# start of PAGE EXCERPT
Thursday, June 7, 2012

Wrong & Wronger


A reader at a widely circulated, state "Monetary Policy" group circulated the following statement. They'll go unnamed to protect the innocently ignorant from embarrassment. Neverthless, this is a warning example of how UN-informed our electorate has become, and their "expert advisors" as well.

"Paul Craig Roberts was an editor at the WSJ and worked at treasury. So, his observations are interesting and credible. I suggest his post today on Collapse at Hand."

And Herbert Hoover once worked for the US government! People are wrong all the time, even totally out of paradigm, and that is exactly what Paul Craig Roberts is.  There may well be a collapse, but it will be caused by public ignorance, not any problem with a fiat currency supply!

PCR's essay is so wrong that it's embarrassing to read. It's wronger than wrong.  It's so bad it's not even wrong!  I left the following comment at the site in question, but wish there were some way to distribute MANY VARIATIONS of the following introduction to all "experts," teachers, parents, students and citizens nationwide - this week!

Everything, and I do mean EVERYTHING, about fiscal & monetary policy changed when we exited the gold std for a fiat currency std. That occurred first in 1933, and the last vestige went in 1973, when Nixon closed the inter-gov gold/$US convertibility window.

First, look up the dictionary definition of "fiat." Then tell yourself that we have a fiat currency std.

Then actually think about what that means.

It means we manage the currency supply to serve economic demand, and the currency supply is NOT yoked to any arbitrary commodity definition of static value.

What IS the currency value linked to? First, fiat currency value floats, and is meant to float, exactly so that it can respond in real time to the agile demands of an agile, GROWING electorate. Fiat currency is essentially "backed" ONLY by the constantly expanding will, initiative and credit of the US population.

Until we run out of public initiative, we can't run out of fiat currency.
# end of PAGE EXCERPT
◆ **WRITTEN TASK A**
Name every person the blog post on fiat currency mentions by name.
# start of ENTRIES SHOWN
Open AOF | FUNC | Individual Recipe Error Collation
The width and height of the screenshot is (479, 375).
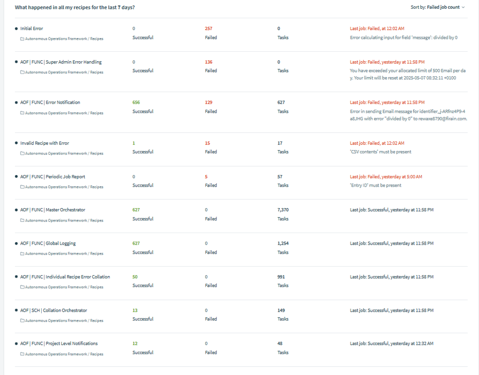pos(65,277)
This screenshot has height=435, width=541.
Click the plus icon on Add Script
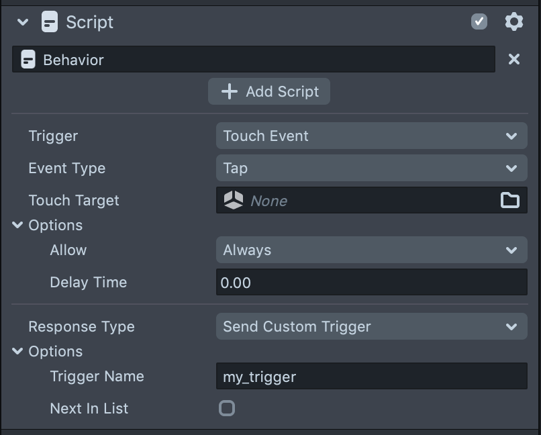coord(230,91)
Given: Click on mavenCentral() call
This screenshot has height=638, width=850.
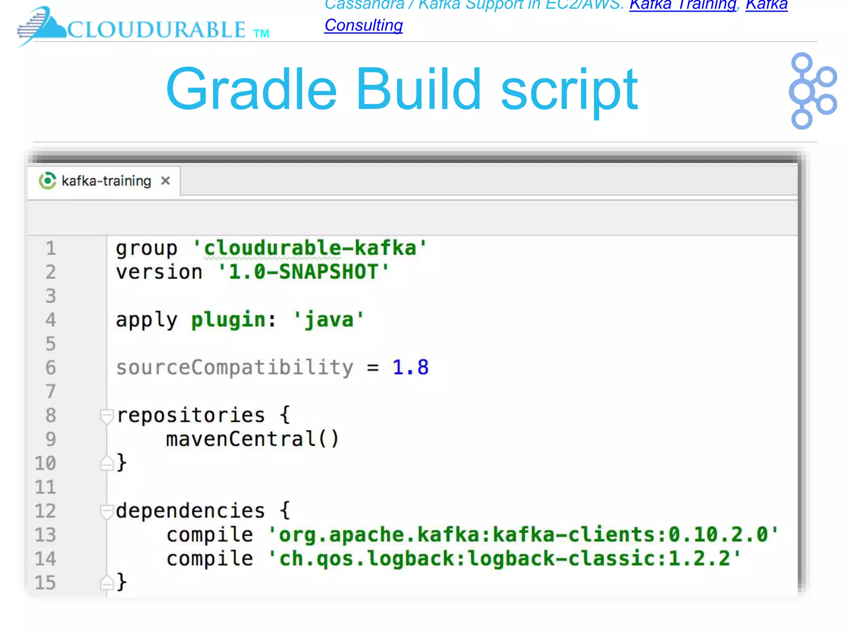Looking at the screenshot, I should [252, 439].
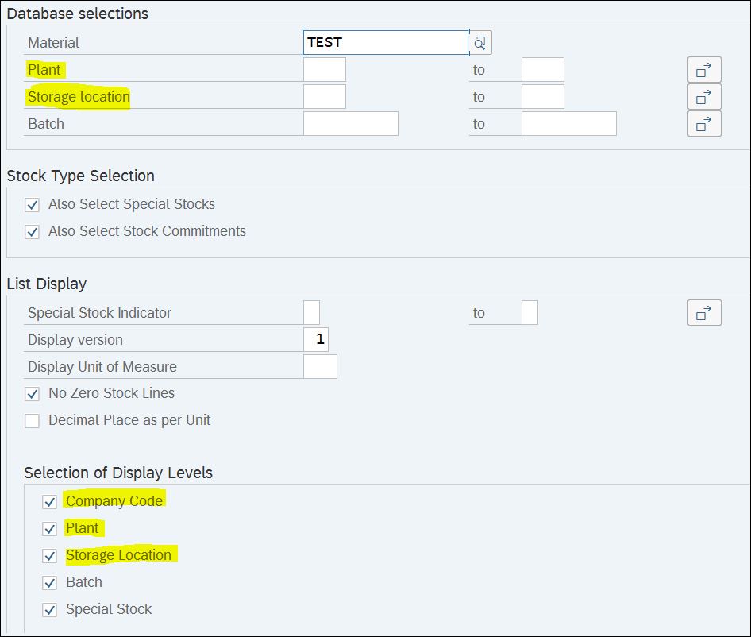This screenshot has height=637, width=751.
Task: Click the Storage location to-value field
Action: (543, 97)
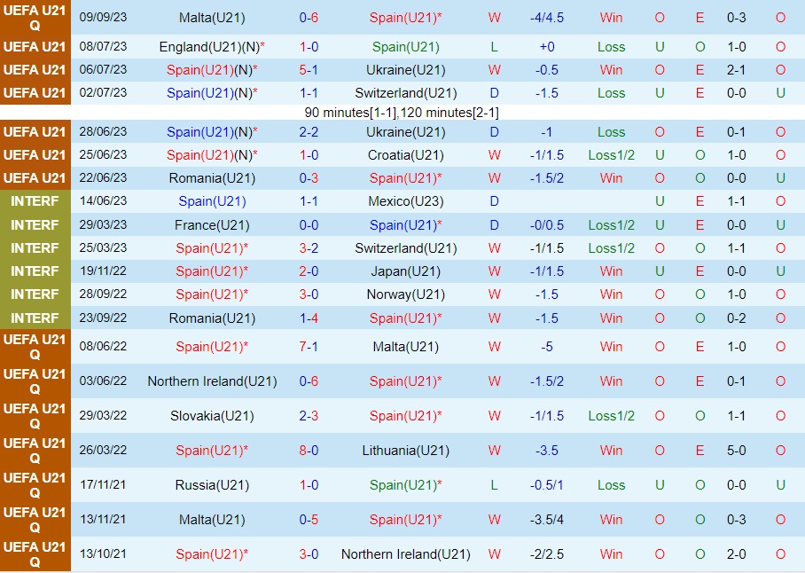Open the 5-1 score versus Ukraine
Image resolution: width=805 pixels, height=573 pixels.
click(309, 70)
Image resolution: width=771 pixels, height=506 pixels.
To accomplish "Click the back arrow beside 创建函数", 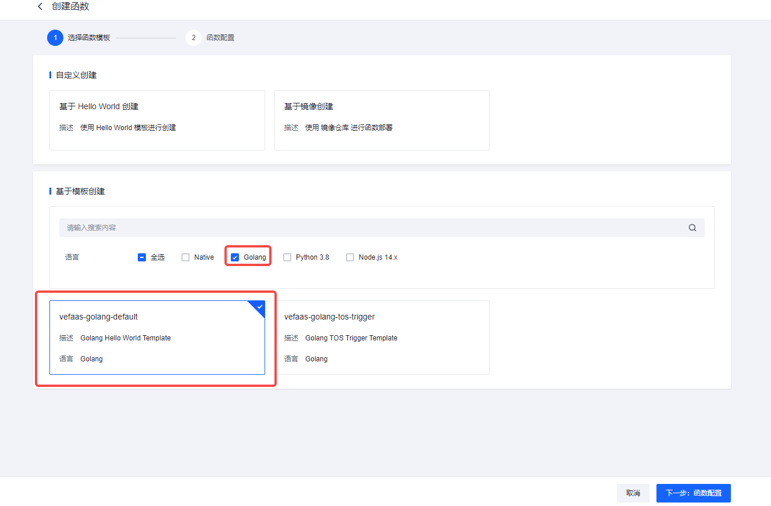I will (40, 6).
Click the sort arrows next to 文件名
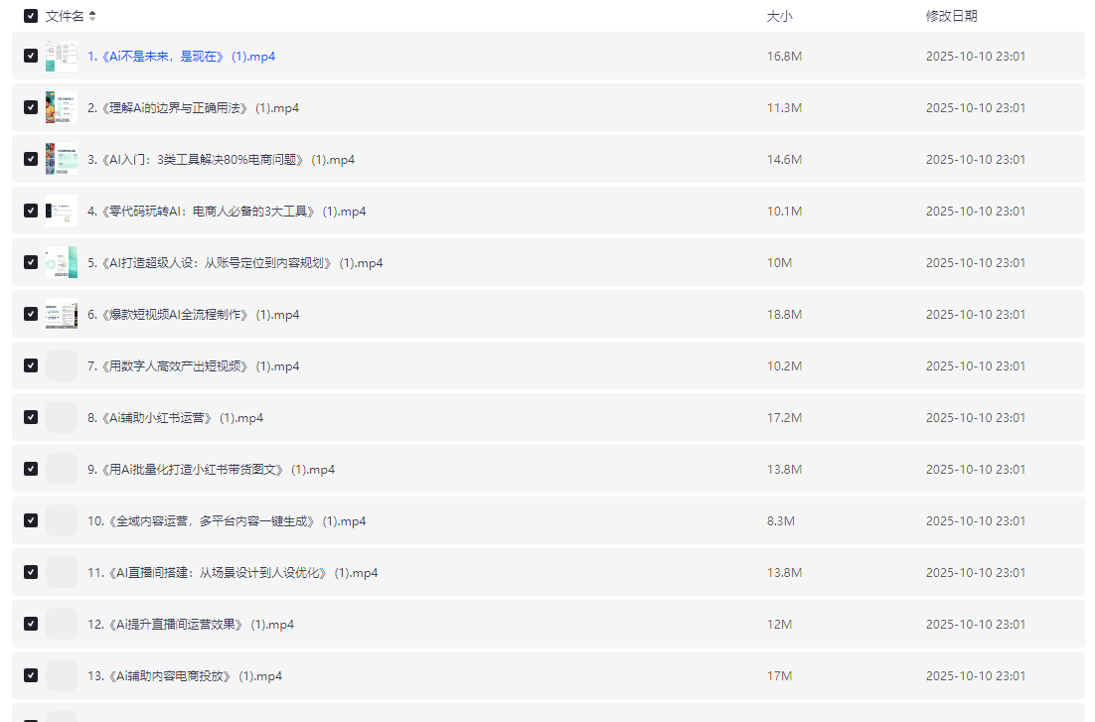 pyautogui.click(x=92, y=16)
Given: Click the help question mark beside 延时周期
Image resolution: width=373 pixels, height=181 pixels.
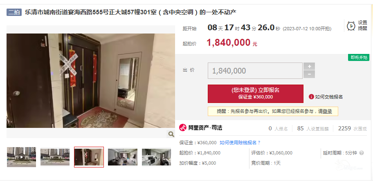Looking at the screenshot, I should click(362, 153).
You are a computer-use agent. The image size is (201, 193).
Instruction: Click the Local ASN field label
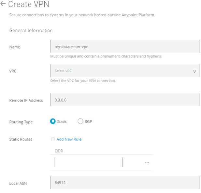click(18, 184)
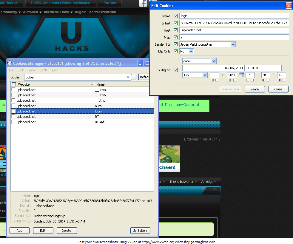The width and height of the screenshot is (293, 244).
Task: Click into the Inhalt content text field
Action: [234, 23]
# end of ENTRIES SHOWN
◆ **WRITTEN TASK B**
Print the records exactly as they appear, starting at the line containing "Given: Click the" and continuing down to the end of the records, with both ends included. Leave the pictures out.

◆ **TASK SOLUTION A**
Paul Craig Roberts, Herbert Hoover, Nixon

◆ **TASK SOLUTION B**
Given: Click the help question mark beside 延时周期
Image resolution: width=373 pixels, height=181 pixels.
Looking at the screenshot, I should click(362, 153).
You are a computer-use agent. The image size is (201, 193).
Instruction: Click the Local ASN field label
click(18, 184)
The width and height of the screenshot is (293, 244).
Task: Click into the Inhalt content text field
Action: [234, 23]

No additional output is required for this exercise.